Beberapa waktu lalu, dalam rapat kerja bersama Komisi VIII DPR, pada Kamis 19 Januari 2023. Menteri Agama (Menag) Yaqut Cholil Qoumas mengusulkan Ongkos Naik Haji (ONH) tahun 2023, atau dikenal dengan Biaya Perjalanan Ibadah Haji (BIPIH) 2023, ditetapkan sebesar Rp69 juta.
BIPIH merupakan biaya yang harus dibayarkan oleh jemaah haji, sekaligus biaya keseluruhan penyelenggaraan haji pada tahun tersebut.

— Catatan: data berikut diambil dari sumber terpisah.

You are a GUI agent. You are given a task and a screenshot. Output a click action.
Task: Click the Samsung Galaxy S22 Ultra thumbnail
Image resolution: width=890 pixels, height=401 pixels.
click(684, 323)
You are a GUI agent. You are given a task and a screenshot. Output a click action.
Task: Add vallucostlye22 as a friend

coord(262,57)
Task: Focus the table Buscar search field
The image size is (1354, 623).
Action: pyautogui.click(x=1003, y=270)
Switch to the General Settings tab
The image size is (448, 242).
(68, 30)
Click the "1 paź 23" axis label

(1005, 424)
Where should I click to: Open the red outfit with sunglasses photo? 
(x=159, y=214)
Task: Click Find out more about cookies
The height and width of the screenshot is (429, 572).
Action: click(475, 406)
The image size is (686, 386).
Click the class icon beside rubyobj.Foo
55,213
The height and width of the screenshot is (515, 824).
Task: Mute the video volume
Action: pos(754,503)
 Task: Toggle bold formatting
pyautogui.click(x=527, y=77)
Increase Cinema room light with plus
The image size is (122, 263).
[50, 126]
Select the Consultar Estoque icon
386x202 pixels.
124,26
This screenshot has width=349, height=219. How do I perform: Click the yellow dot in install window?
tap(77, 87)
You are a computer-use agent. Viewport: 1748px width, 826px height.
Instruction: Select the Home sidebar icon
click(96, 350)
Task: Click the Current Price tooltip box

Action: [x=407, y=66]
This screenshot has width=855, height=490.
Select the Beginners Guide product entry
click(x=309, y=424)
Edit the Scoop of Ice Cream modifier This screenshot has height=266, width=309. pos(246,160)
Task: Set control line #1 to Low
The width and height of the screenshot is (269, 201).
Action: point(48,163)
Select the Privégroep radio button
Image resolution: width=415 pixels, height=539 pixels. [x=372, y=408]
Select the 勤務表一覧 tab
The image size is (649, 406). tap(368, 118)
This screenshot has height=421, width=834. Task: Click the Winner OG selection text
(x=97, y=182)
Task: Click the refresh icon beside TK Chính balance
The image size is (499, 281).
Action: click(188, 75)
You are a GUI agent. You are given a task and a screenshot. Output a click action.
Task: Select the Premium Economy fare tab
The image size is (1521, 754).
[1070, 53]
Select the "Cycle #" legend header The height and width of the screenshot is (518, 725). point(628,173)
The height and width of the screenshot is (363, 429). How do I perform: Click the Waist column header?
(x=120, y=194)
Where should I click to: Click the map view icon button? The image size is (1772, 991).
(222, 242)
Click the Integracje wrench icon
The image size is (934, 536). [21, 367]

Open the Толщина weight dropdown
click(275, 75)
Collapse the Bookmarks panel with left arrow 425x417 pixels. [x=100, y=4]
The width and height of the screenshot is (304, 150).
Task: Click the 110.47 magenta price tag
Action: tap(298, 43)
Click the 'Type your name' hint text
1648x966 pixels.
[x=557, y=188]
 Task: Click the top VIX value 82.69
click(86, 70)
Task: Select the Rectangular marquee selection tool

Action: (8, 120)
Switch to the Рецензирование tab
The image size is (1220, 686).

Padahal, BIPIH 2022 ditetapkan bagi setiap jemaah di angka Rp39,8 juta. Artinya, jemaah haji Indonesia ke depan harus membayar 73 persen lebih mahal, dibandingkan jemaah yang berangkat ke tanah haram pada tahun-tahun sebelumnya, berkisar Rp35 juta (Bisnis.tempo 21/1/2023).
Kenaikan biaya ibadah haji yang kian melangit, tentu menimbulkan beragam pro dan kontra. Sebagian menilai wajar seiring meningkatnya pelayanan dan komersialisasi haji oleh pemerintah Arab Saudi. Namun, tidak sedikit pula yang sebaliknya. Banyak pihak bersuara menyarankan berbagai pendapat terkait pengelolaannya.
Dalam sistem kapitalisme, apapun yang bernilai manfaat, dan menghasilkan keuntungan pemerintah dengan sigap mengelolanya. Begitulah ketika sistem yang diterapkan bukan berasal dari Sang Maha menciptakan manusia.
Sehingga berbuah ketamakan segelintir orang, membuat masyarakat yang ingin beribadah haji pun, turut dimanfaatkan tidak peduli halal dan haram, demi meraup keuntungan sebanyak-banyaknya.
Masalah mendasar dalam pengelolaan dana hingga penyelenggaraan haji saat ini, terletak pada manfaat komersialisasi, yang hadir di tengah tingginya keinginan umat Islam untuk berhaji. Sebagai rukun Islam, kaum muslim tentu berupaya semaksimal mungkin untuk menjalankannya. Dengan demikian, semestinya tidak boleh ada yang memanfaatkan sebagai ladang bisnis dalam penyelenggaraan haji oleh pihak mana pun.
Ironis, dalam sistem kapitalisme, semua yang bisa bernilai menguntungkan merupakan peluang bisnis menggiurkan, termasuk penyelenggaraan ibadah haji. Tidak peduli dengan kondisi umat, yang telah mengazamkan niatnya untuk mengunjungi tanah suci.